For the most part, the sand is the term used to refer to finely divided or ground rock. As such, it's made up of fine particles/granules known as sand grains. In geology, the term sand is commonly applied to particles that have a diameter of between 1/16 (0.06) and 2mm. 

In nature, rocks are broken into small fine particles (through a process known as weathering) by rain, running waters (e.g. in rivers), wind, and frost over time. These particles may then be carried to a different location by these agents (wind, river, etc). 

 

* Although sand is commonly described as crushed/ground rocks, it's worth noting that some sand grains are partially made of various life remains (particularly marine life remains).

 

According to geologic studies, there are several main sources of sand. 


These include:

 

  • Skeletal remains of various organisms 
  • Granitic rocks
  • Oceanic volcanic rocks
  • Clastic and sedimentary rocks

 

Depending on where sand is formed or where it's transported once it's formed, it can be found as:

 

  • Sandpits
  • Dunes
  • Beach sand
  • Sand bars

 


Objectives in Microscopy: Sand under a Microscope

By the end of this activity, students should be able to:

 

  • Identify different types of sand
  • Use a microscope to observe and study the different characteristics of sand (size, color, etc)
  • Understand the process of sand formation 

 


Observing Sand with the Naked Eye and Magnifying Glass


Before observing sand grains using a microscope, you can use your naked eye and a magnifying glass to study the general characteristics (color etc) of different types of sand:


Requirements


Sand - (from beaches, desert, local sand, etc) - You can collect sand from your surroundings and compare it to sand from other regions. Also, you can order different types of sand from regions across the world on various internet sites.

 

  • Several Petri dishes
  • Magnifying glass
  • White pieces of paper 
  • Spatula
  • Gravel
  • Silt



Procedure


(Optional) Place a white piece of paper under each Petri dish (clean) - Placing a while piece of paper under the Petri dishes will help create contrast and allow you to easily identify the color of each type of sand.

 

Using a spatula, scoop 1 gram of sand - In this step, pour a gram of each sand sample into different Petri dishes in order to observe then individually (e.g. pour a gram of beach sand in one Petri dish and a gram of desert sand in another and so on). 

 

* Using the spatula, pour a gram of silt in one Petri dish and gravel in another - This will allow you to compare sand with silt and gravel.

 

* Wipe off any sand grains from the spatula each time you scoop different sand samples to avoid mixing different sand samples.

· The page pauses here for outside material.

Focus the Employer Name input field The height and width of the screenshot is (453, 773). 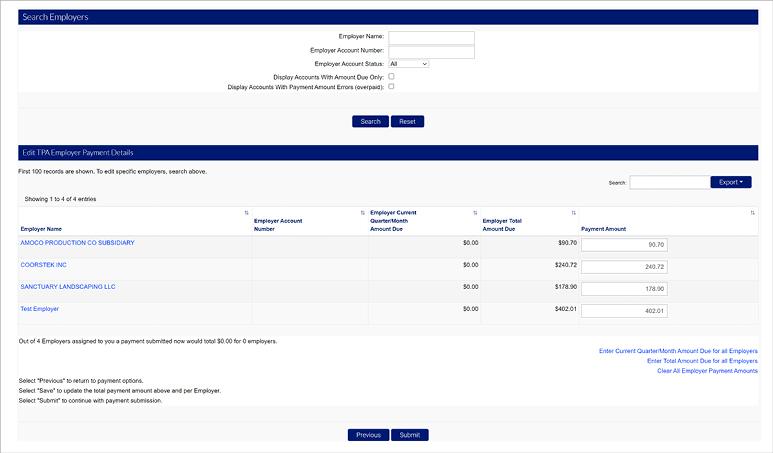431,38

Comparing the different types of sand (as well as gravel and silt)


Feel Experiment 


Before observing the different types of sand with a magnifying glass, rub a small amount of each sample between your fingers and record how each sample feels:

 

By rubbing these samples between your fingers, you will notice some differences in texture. While all the sand samples will feel grainy/coarse or gritty, you will notice that silt is smoother and feels more like flour. Gravel, on the other hand, consists of larger rock fragments compared to sand grains. The surface of a single fragment might be smooth or rough depending on where it was obtained.

 

* You can compare sand and other types of soil (dust, clay, etc) to determine how different they feel when rubbed between the fingers.

 

Color test (observe with the naked eye and magnifying glass)

 

For this test, study the samples of sand (in the Petri dishes) with the naked eye followed by using a magnifying glass.

 

Due to the differences in the components that make different types of sand, you will notice differences in color between the samples. The color test is important given that it can give you an idea of the main composition of the sample and where it may have originated. 



Depending on the samples you obtained, different samples may exhibit the following colors:

 

White - White or whitish sand samples indicate such contents as eroded limestone, shell fragments, and coral. This sample of sand may also contain such minerals as magnetite and calcium-carbonate among others. Sand that is white in color is likely to be found in various beaches (e.g. the beaches of Hawaii and other tropical beaches).

 

Black - Volcanic sands tend to be black in color and may also be shiny. Black sand is therefore composed of volcanic minerals, fragments of lava as well as coral deposits in some cases. This type of sand can be found in Kalapana fire shore (Hawaii) and Yellowstone River (Wyoming).

 

Pink - Pink sand gets its coloration/hue from the remains (shells, calcium carbonate, etc) of tiny marine organisms known as foraminifera. Their shells, which consist of calcium carbonate are pink in color and when they die, they contribute to the formation of sand found on various beaches such as the beaches of Isla Harbor in the Bahamas. These sands are also common in Bermuda.

 

Red and red-orange - Apart from black sand, red and red-orange sand is also likely to be found in areas that have experienced volcanic events. In some cases, depending on the region, iron-oxide may contribute to the red or red-orange color of sand. Red sand can be found in Kaihalulu Bay in Maui, an area rich in iron. 

 

Purple - Purple sand indicates the presence of garnet in the sample. This is a silica mineral that is common in continental rocks that have been exposed to high temperatures and heat. Although quartz is the main component of purple sand, it's garnet that gives it its color. Pfeiffer Beach in California is an example of beaches that contain purple sand. 

 

Gray - Like white sand, gray sand also consists of high amounts of granite. However, these sands may also contain such minerals as feldspar, mica, or magnetite among others. Coral sands may also have a gray color due to broken and ground shells.

 

Based on color and where it's formed, sand may be classified into the following categories:

 

·       Granite sands - These sands may be white or grey in color and are made from granite rocks. However, they may also contain a number of other components including mica and feldspar.

 

·       Volcanic sands - Volcanic sands may be red, green, or black in color. 

 

·       Purple sands - This type of sand is formed from old continental rocks by tectonic forces. However, it also contains garnets. Therefore, purple sand is likely to be found in regions with garnet.

 


Some of the other types of sand that have been identified include:

 

  • Coral sand - Made of coral material 
  • Gypsum sand - Sand consisting of calcium sulfate dihydrate
  • Ooid sand - Made up of ooids pelletes

 



Microscopy: Sand under a Microscope 

By observing sand with the naked eye, you will be able to identify differences in color between different samples. Using a magnifying glass will make it possible to get a closer look and observe individual grains of sand. 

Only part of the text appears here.